22 de abril de 2008

Marinetti y el futurismo


Filippo Tommasso Marinetti, fundador del movimiento cultural conocido “futurismo”, nació en Alejandría (Egipto) el 22 de diciembre de 1876; y murió de un ataque cardíaco en Bellagio, Como, el 2 de diciembre de 1944.

Después de haberse doctorado en las carreras de Letras en París y de Jurisprudencia en Génova, publicó sus primeros libros. En Milán, en 1905, y con la colaboración de Sem Benelli, fundó la revista Poesía a cuyo éxito contribuyeron Jean Cocteau, Miguel de Unamuno, William Butler Yeats, Gian Pietro Lucini, Giovanni Pascoli, Trilussa –seudónimo de Carlos Alberto Salustri –, Aldo Palazzeschi, Corrado Govoni, Ada Negri y Biagio Marin.

En 1909 publica en el periódico francés Le Figaro el Manifiesto futurista.

De amplia actuación en el movimiento político fascista, participa en varias manifestaciones belicistas, y en 1935 parte para la guerra de Etiopía, y más tarde (1942) pelea en el frente ruso. Caído el régimen fascista en 1943, Marinetti adhiere a la República Social Italiana creada por Mussolini en septiembre del mismo año.

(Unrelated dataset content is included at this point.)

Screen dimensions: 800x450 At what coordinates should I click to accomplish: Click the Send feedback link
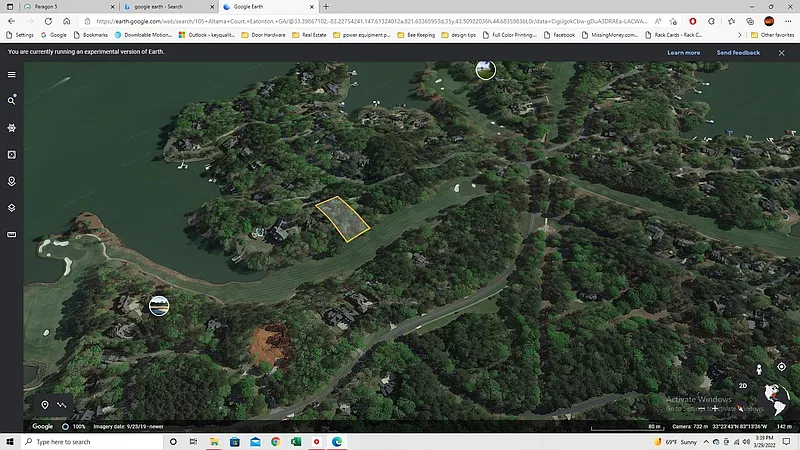tap(738, 52)
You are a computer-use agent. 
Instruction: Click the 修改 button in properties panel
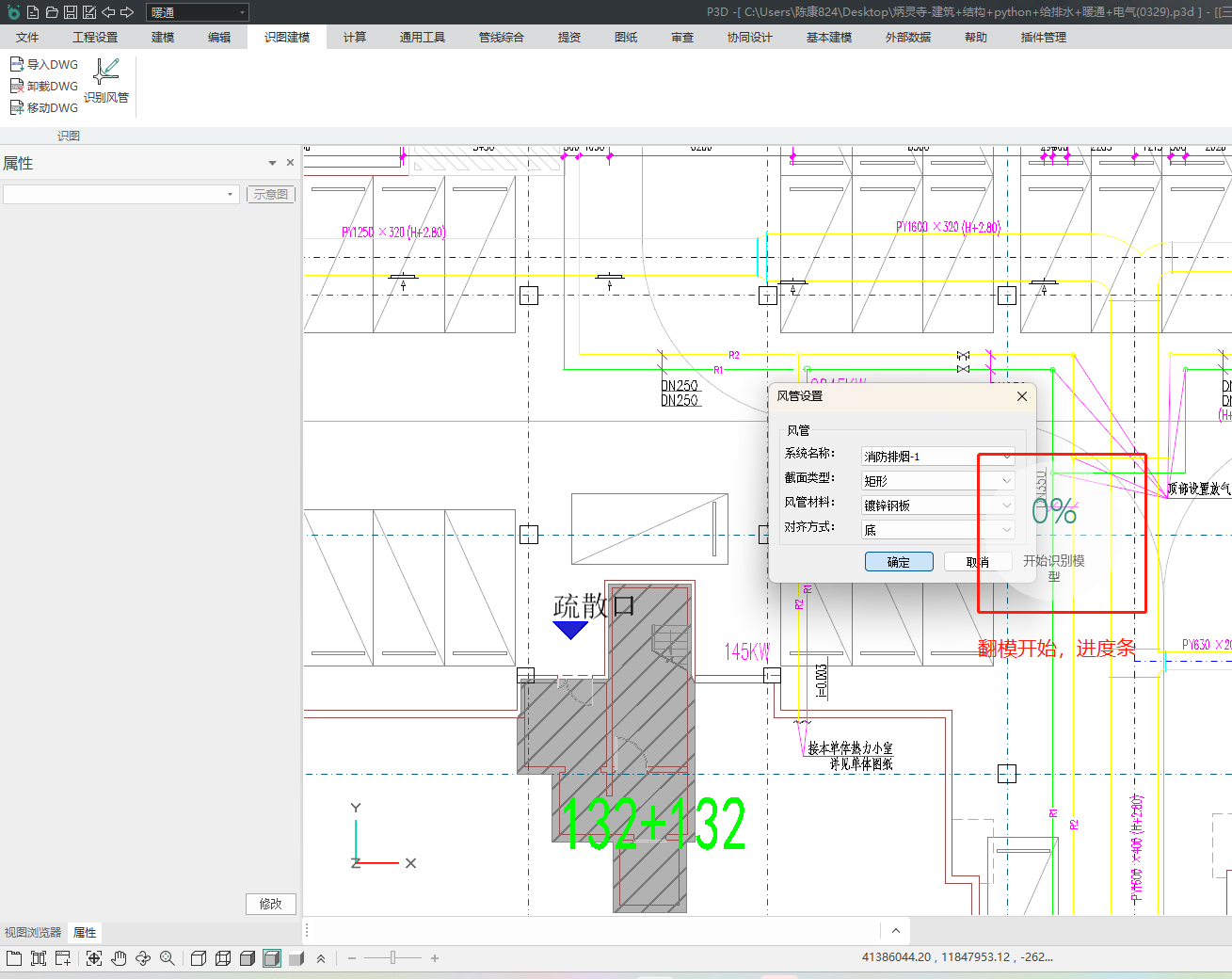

El movimiento futurista por él fundado, responde a la actitud desdeñosa y aristocrática de los intelectuales de vanguardia en relación con las realidades comunes y con los valores clásicos y tradicionales. Busca la originalidad, el irracionalismo, la exaltación de la euforia por los momentos fugaces y la exaltación de la tecnología.

A través de veladas poéticas de encuentro con el público, y de revistas como Lacerba, los futuristas difunden sus ideas, en las que exaltan sentimientos ultra nacionalistas, el amor al peligro, la exaltación de la energía, del coraje y de la audacia; la admiración por la velocidad, la lucha contra el pasado, la exaltación de la agresividad y de la guerra, considerada como “la única higiene en el mundo".

1 comentario:

requesp dijo...

Me parece muy acertado que se recuerde y se aluda frecuentemente en este blog al movimiento futurista. A pesar de no ser el movimiento mas trascendente de las vanguardias es indudable su calidad artística y deberíamos sentirnos afortunados del compromiso y las aportaciones de este movimento artístico con y a nuestra causa y cultura.